Fill DataTable Progress

processoriented · Oct 13, 2006

Hi, I'm something of a noob at this, but here it is... I have an app
that fills a dataset from a SQL database, and then writes the dataset
to an xml file. Everything is a SELECT query... I am basically just
replicating data to the local user's machine, and several of the
queries take a long time to run over VPN connection to the database
(the way most of my users will use it), so I sank the whole operation
into a BackgroundWorker so that the user's app wont freeze up while it
is running.

I would love to use the backgroundworker progresschanged event to
control a progress bar and show the user how much longer the background
operation is going to take, but I can't seem to figure out how to make
that happen... I have experimented with the dataadapter rowupdating
event, but even if I can get that working (and so far I can't) it will
only tell me how many rows it's already done, not how many it has to
go... I thought about running two queries on the database (one to
count the number of records I should expect and one to return the
records) but, really, there's got to be a better way. Has anyone out
here had any success in developing a solution that returns progress
indication on filling a dataset from a SELECT query that they can post?
I am basically looking for an example here so that I can figure out
how to apply it to my own circumstance.

Thanks!

V

Stephany Young · Oct 13, 2006

You have already answered your own question.

You MUST know what the target is before you can compare anything to the
target.

The dataadapter has no knowledge of how may rows it is going to 'import'
until it has finished.

The first question you need to address is how much overhead is involved in
retrieving the count first. If the query is simple and efficient the
overhead will be negible but if it is complex and/or inefficient then the
overhead could be considerable.

The next question you have to address is the value of the progress
information compared to the overhead in producing it.

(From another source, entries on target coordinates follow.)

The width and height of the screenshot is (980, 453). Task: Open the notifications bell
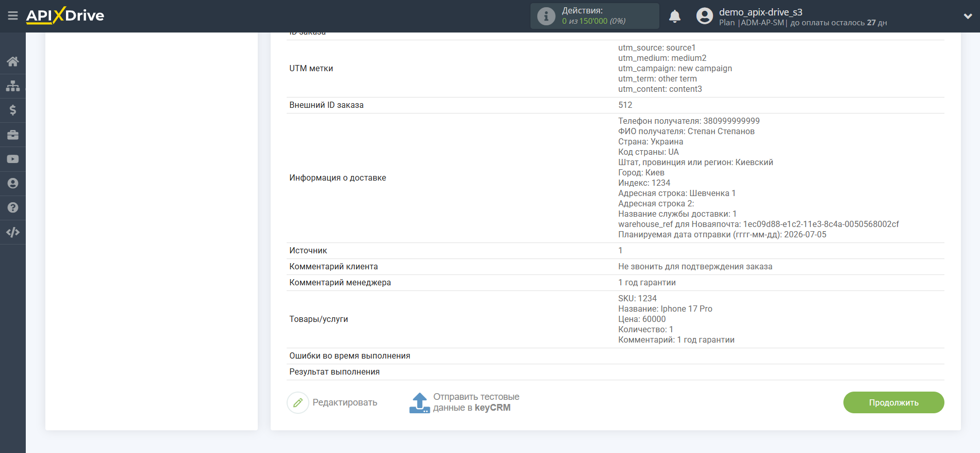point(675,17)
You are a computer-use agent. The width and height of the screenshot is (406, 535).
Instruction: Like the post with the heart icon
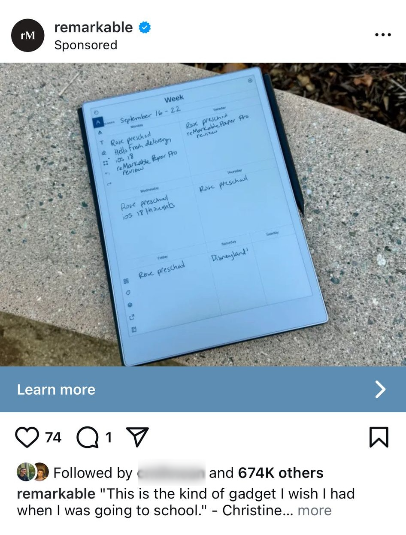click(28, 438)
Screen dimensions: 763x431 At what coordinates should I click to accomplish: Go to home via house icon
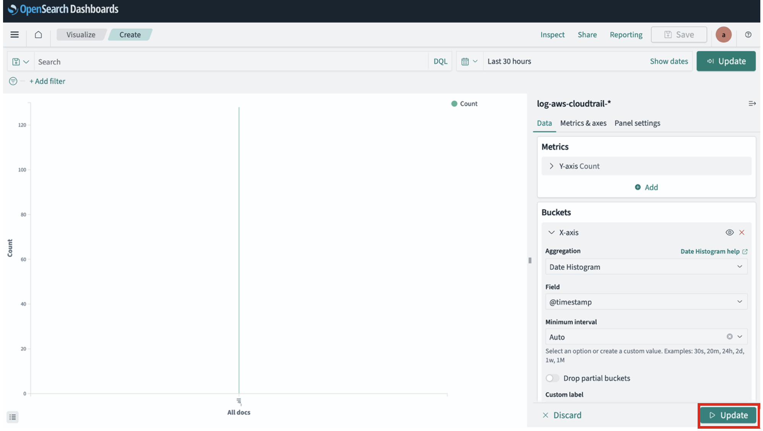38,35
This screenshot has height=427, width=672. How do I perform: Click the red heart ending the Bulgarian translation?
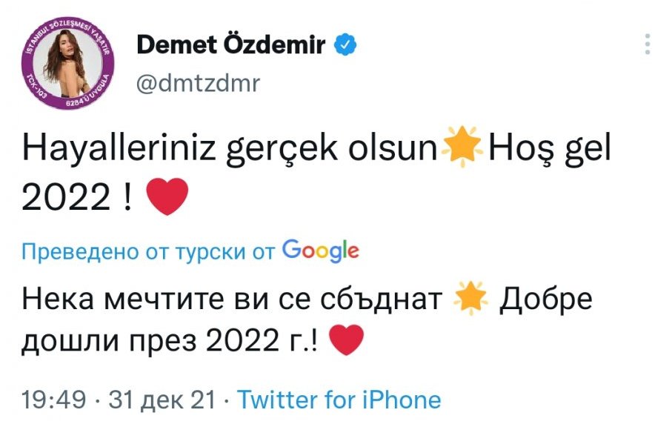click(x=345, y=341)
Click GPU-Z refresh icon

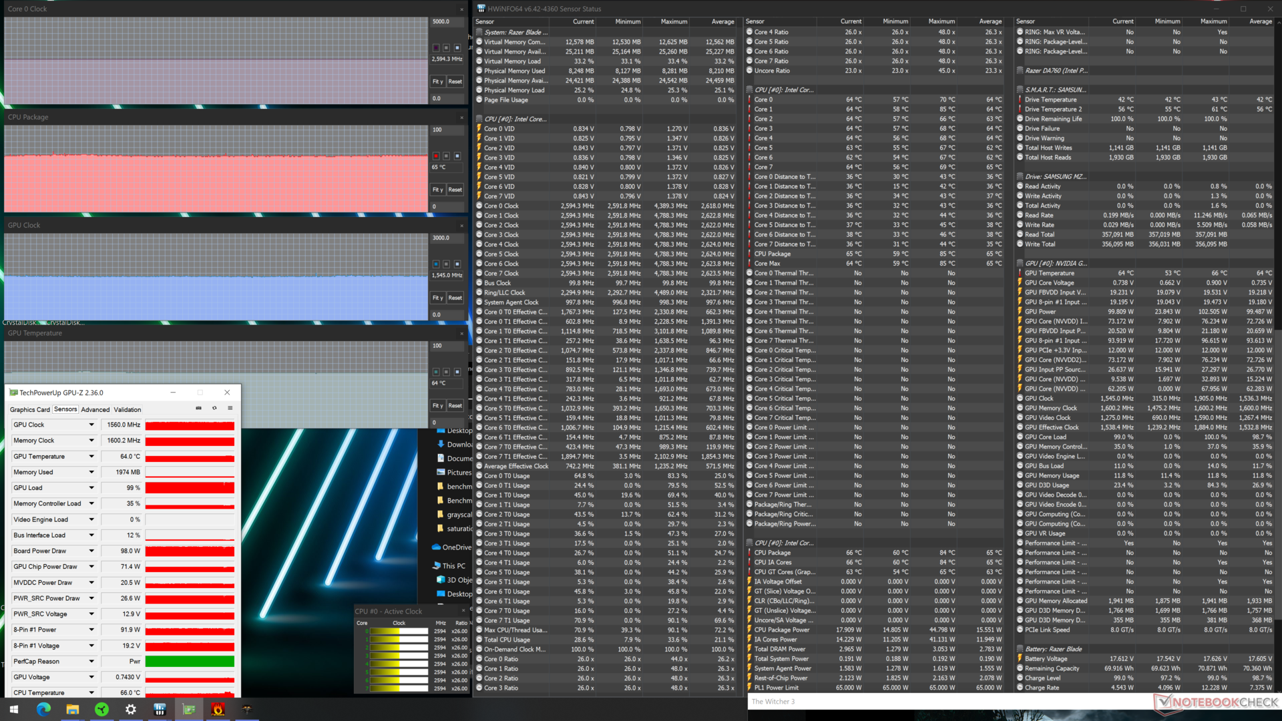click(x=214, y=408)
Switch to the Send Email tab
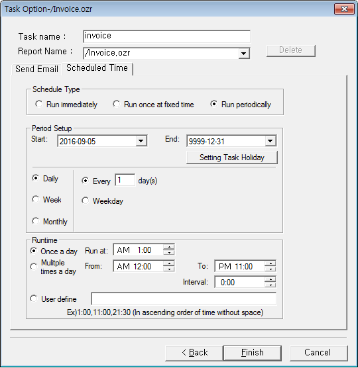 pyautogui.click(x=36, y=69)
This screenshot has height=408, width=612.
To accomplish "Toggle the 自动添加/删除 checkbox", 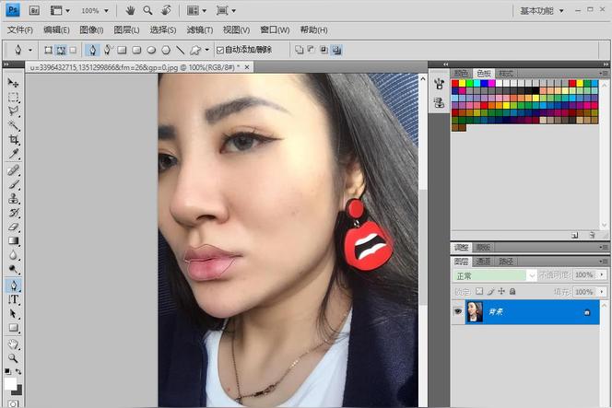I will [x=219, y=50].
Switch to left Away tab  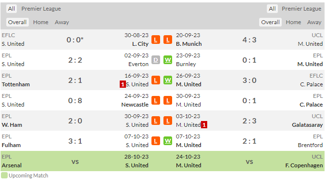tap(62, 22)
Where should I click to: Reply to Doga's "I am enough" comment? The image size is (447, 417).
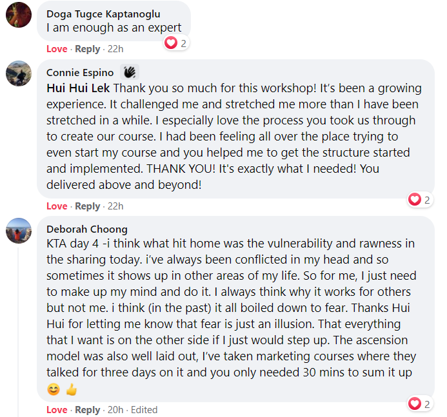(x=88, y=49)
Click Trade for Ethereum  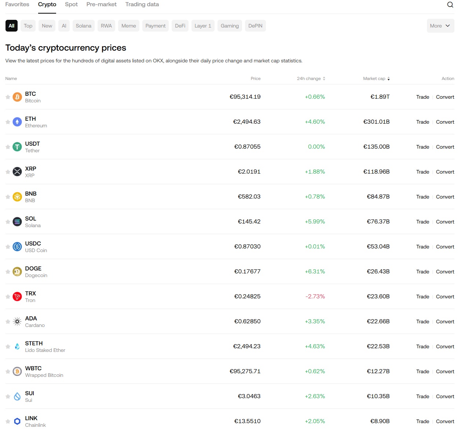click(x=423, y=122)
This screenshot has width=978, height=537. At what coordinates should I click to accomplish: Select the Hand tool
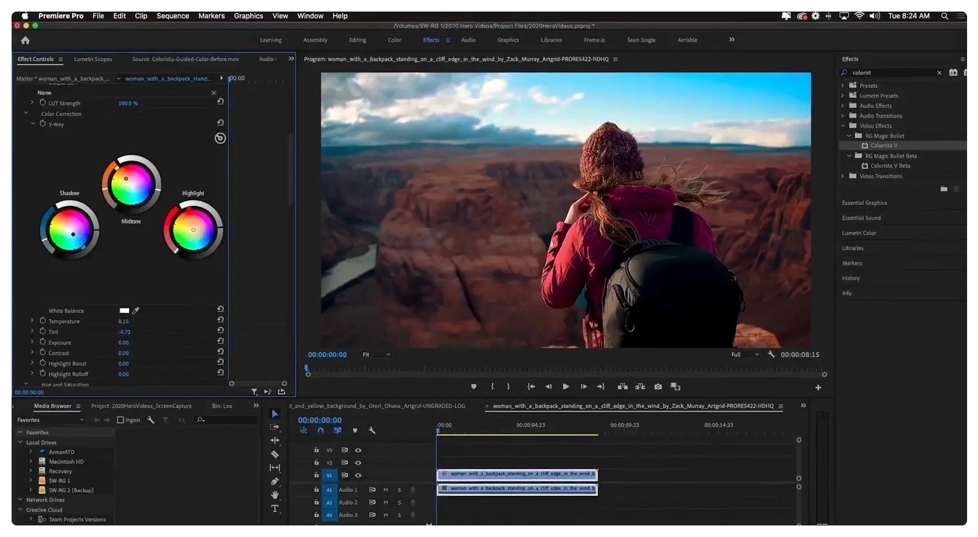(x=275, y=495)
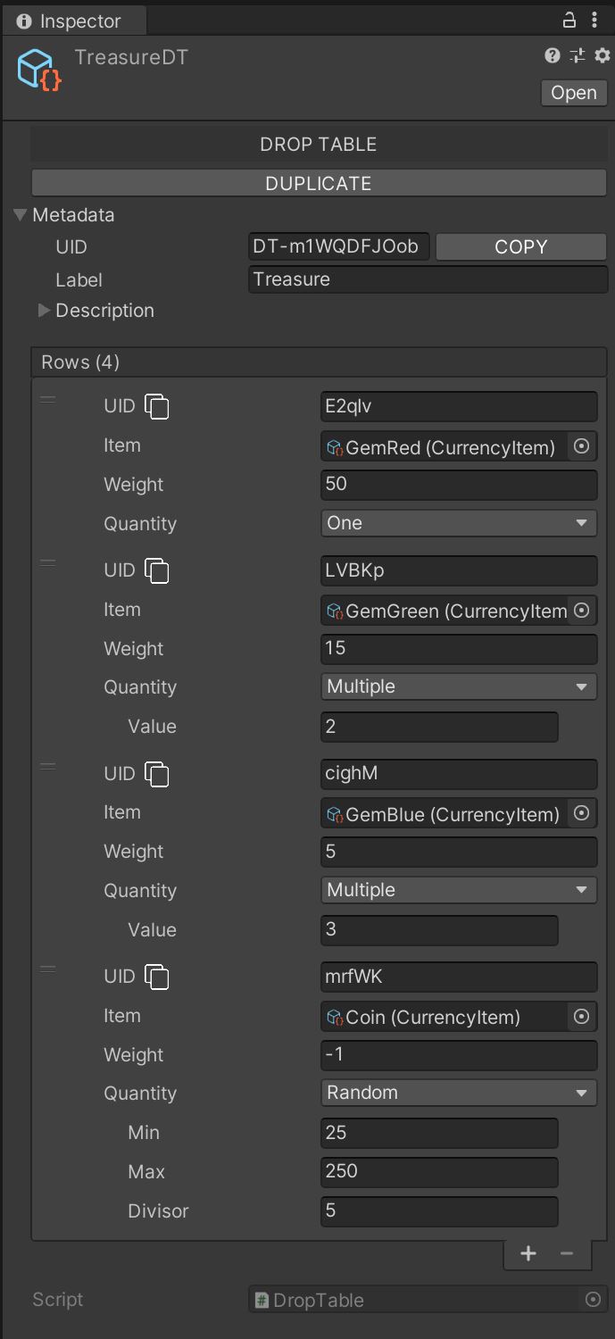Viewport: 615px width, 1339px height.
Task: Click the Open button
Action: pyautogui.click(x=574, y=93)
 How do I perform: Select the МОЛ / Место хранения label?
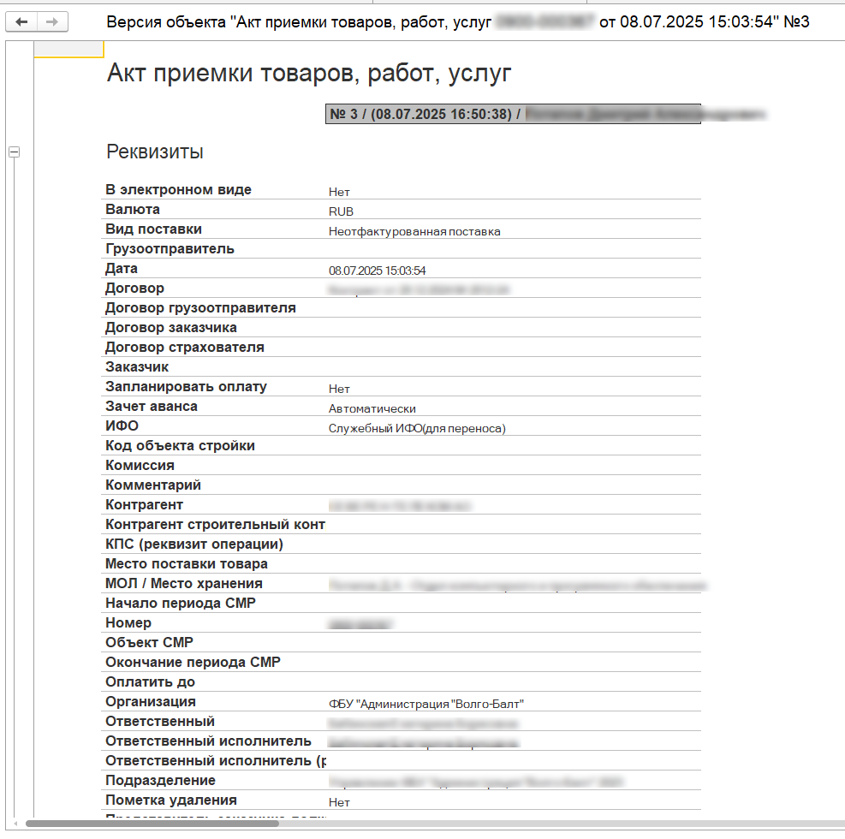183,584
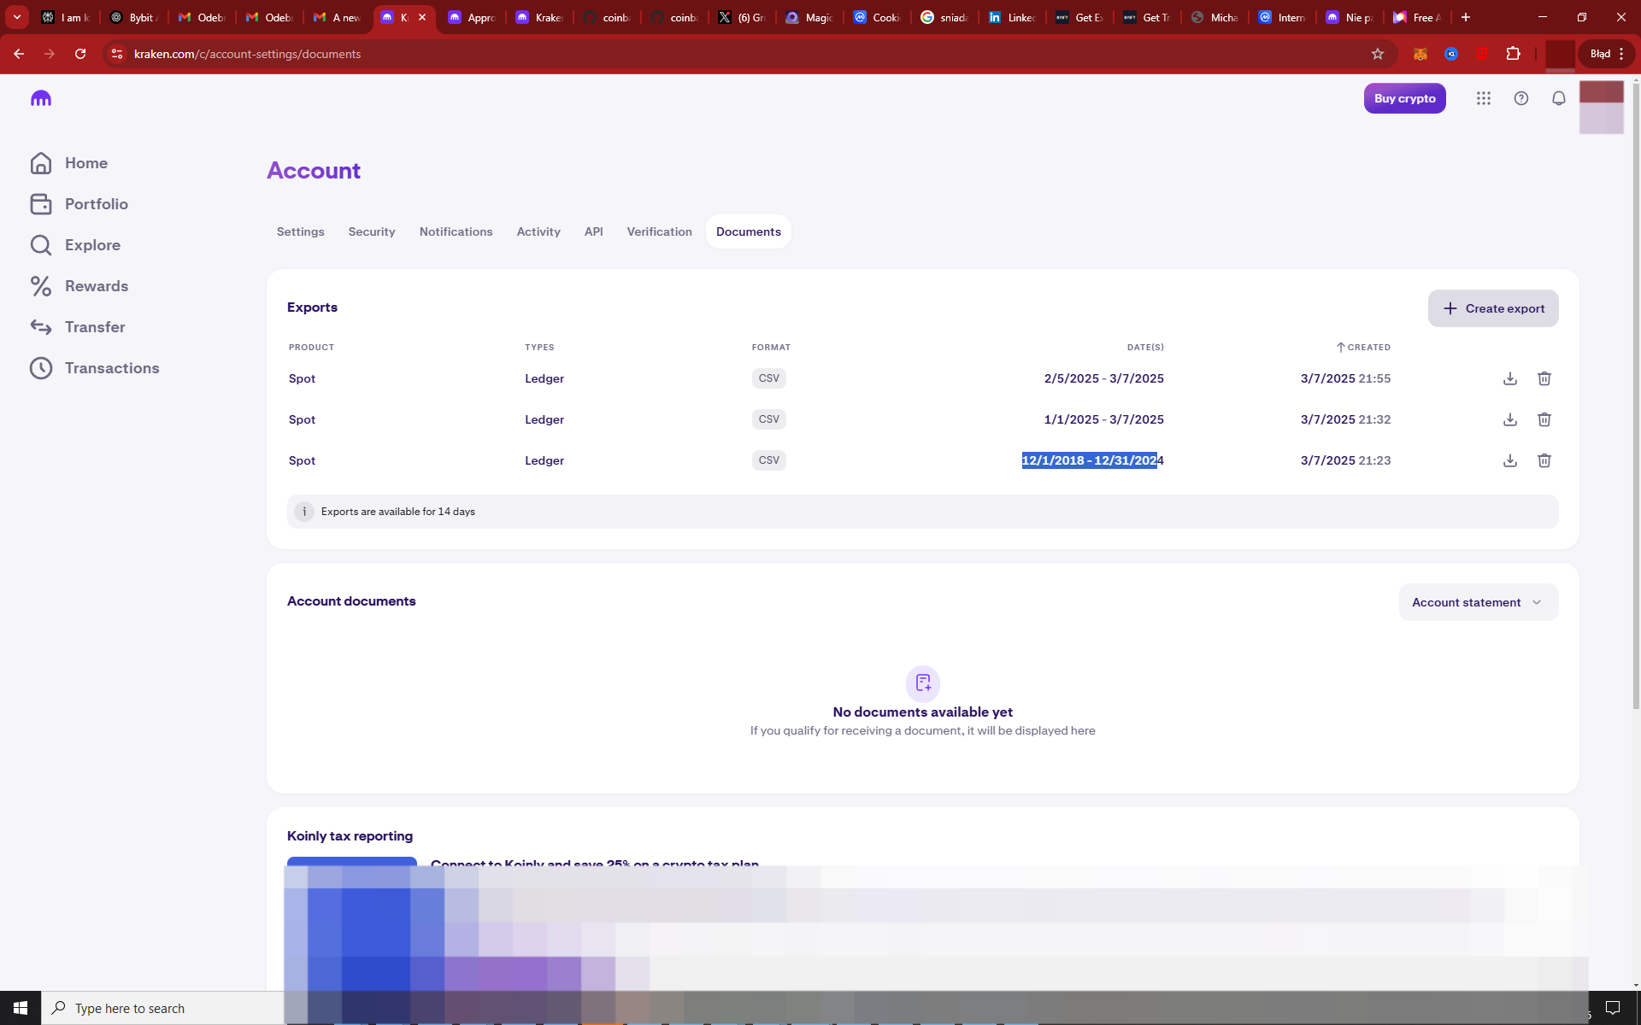Click the Kraken logo
The image size is (1641, 1025).
coord(41,98)
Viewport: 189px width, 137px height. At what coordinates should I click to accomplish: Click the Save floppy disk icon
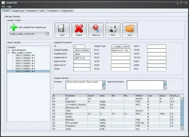pos(62,29)
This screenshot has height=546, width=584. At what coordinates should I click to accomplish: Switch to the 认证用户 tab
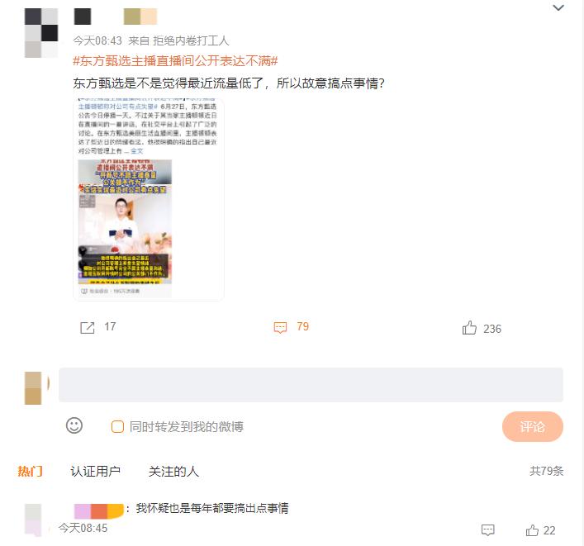[x=95, y=471]
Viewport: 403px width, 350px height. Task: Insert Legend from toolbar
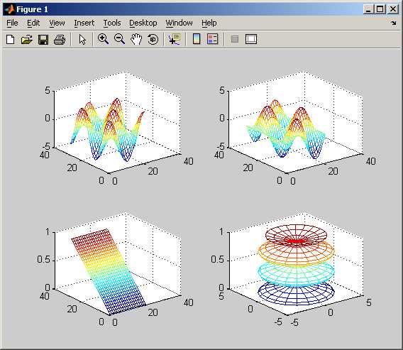(x=213, y=39)
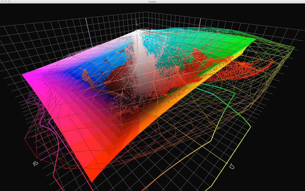This screenshot has height=191, width=305.
Task: Click the zoom button in title bar
Action: tap(9, 2)
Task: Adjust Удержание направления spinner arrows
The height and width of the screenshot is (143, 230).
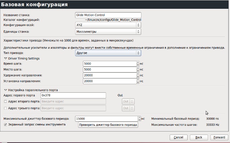Action: pyautogui.click(x=138, y=75)
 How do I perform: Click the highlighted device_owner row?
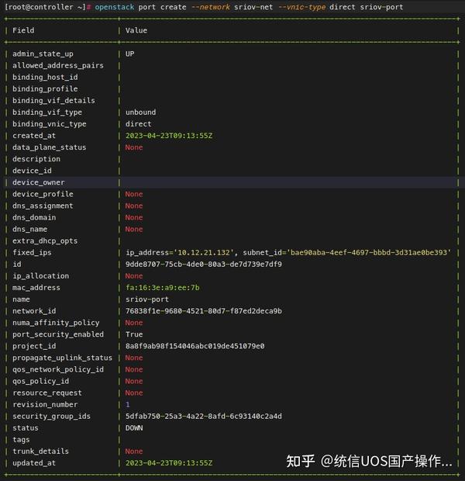(233, 182)
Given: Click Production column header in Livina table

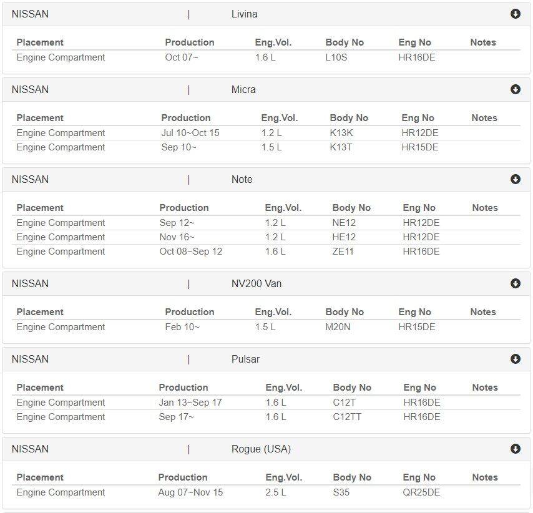Looking at the screenshot, I should coord(189,42).
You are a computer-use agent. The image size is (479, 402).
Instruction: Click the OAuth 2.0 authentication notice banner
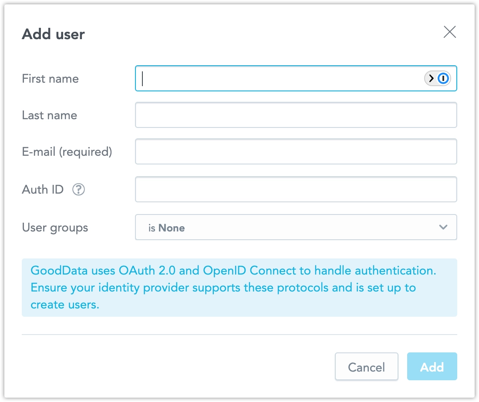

Having progress information is all very nice, so long as it does not impact
on the perfomance of the overall application.

processoriented · Oct 13, 2006

Thanks Stephany... that's what I was afraid of... very complex
queries... lots of overhead, little value to the progress indicator,
but would have been a "nice to have"

Jay B. Harlow · Oct 13, 2006

V,
As Stephany suggests, you unfortunately don't know how many rows until your
done.

What I will do is use a "typical" number for max rows on the progress.

Alternatively you can use ProgressBar.Style = Marquee, coupled with a Timer.

http://msdn2.microsoft.com/en-us/library/system.windows.forms.progressbar.style.aspx

Something like:

Protected Overrides Sub OnLoad(ByVal e As EventArgs)
MyBase.OnLoad(e)
ProgressBar1.Maximum = Integer.MaxValue
End Sub

Private Sub Timer1_Tick(ByVal sender As System.Object, ByVal e As
EventArgs) Handles Timer1.Tick
ProgressBar1.Value += 1
End Sub

NOTE: You need to set ProgressBar1.Maximum value to a sufficiently high
value to ensure you don't exceed it when you set ProgressBar1.Value...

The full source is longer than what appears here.